This is an excerpt taken from the Arizona Daily Star. To read more please follow the link listed at the bottom of the page.
Public lands endangered
The spread of buffelgrass has alarmed people who work in Arizona’s national parks and monuments because it grows thick, burns hot and crowds out native plants. Some say the Sonoran Desert could be transformed into a habitat more like an African grassland. Others point out that species unique to this region, like the desert tortoise, will suffer.
Buffelgrass was introduced to southern Arizona in the late 1930s for erosion control and livestock forage. Public-land managers didn’t see any problems with it, partly because they weren’t looking for any. So it spread. By the 1980s, buffelgrass began to show up in Organ Pipe Cactus and Saguaro national monuments.
In the past decade, however, researchers have learned more about the damage buffelgrass can cause.

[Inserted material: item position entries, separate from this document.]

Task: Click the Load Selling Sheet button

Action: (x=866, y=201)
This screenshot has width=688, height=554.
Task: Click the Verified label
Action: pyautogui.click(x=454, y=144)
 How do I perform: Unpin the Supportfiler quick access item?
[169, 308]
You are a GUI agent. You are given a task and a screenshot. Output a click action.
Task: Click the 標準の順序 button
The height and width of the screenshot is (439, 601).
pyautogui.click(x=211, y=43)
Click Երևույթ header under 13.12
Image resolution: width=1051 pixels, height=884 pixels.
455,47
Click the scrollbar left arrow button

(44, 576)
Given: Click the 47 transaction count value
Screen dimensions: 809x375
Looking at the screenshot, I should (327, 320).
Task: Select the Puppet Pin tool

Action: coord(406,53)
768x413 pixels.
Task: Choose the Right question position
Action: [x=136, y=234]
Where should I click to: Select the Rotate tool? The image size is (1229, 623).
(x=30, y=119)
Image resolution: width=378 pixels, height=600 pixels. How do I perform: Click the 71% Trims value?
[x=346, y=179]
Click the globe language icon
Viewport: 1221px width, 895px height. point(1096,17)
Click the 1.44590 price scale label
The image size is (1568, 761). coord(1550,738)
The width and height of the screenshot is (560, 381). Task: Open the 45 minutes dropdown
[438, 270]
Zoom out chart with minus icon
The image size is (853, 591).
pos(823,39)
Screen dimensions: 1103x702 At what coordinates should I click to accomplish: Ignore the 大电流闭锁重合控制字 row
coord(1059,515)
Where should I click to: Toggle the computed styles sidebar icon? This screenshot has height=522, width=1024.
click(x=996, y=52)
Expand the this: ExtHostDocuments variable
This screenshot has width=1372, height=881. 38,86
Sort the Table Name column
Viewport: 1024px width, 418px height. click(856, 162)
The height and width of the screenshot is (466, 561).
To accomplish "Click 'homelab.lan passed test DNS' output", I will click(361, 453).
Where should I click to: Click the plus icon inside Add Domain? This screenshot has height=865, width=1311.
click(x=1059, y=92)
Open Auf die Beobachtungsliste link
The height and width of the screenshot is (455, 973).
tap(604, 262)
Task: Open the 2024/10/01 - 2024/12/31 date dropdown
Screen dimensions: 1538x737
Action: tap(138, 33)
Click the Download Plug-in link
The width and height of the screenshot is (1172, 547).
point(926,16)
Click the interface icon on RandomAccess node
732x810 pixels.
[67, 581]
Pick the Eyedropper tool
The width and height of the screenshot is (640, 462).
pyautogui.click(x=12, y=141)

More grass means more fuel, from two times to 4,000 times more. Some fear that buffelgrass fires will threaten such plants as saguaro, barrel and cholla cactus and paloverde trees. These native plants, which have not evolved with fire, struggle in the aftermath of such blazes.
“It has the capability of basically sterilizing the desert soil,” said Mark Lambert of Ironwood Forest National Monument. By this, he means the soil will no longer support native plants. Buffelgrass, however, can still grow in such an environment.
By the time researchers learned of these dangers, they realized that buffelgrass was already growing thick in southern Arizona.
Various agencies started programs to combat the invasive plant and have since combined their efforts. In April, U.S. Rep. Raul Grijalva, D-Ariz., held a hearing on buffelgrass. Richard Brusca of the Arizona-Sonora Desert Museum in Tucson said in written testimony that the plant could transform the native landscape into a land without saguaro cactus.
“We have already driven dozens of Sonoran Desert plants and animals to extinction,” Brusca wrote, “and hundreds more are now on the verge. The invasion of African buffelgrass is pushing us to a tipping point, where the entire Sonoran Desert ecosystem could collapse.”
Unless action is taken immediately, Brusca wrote, the desert museum will be a museum of what used to be.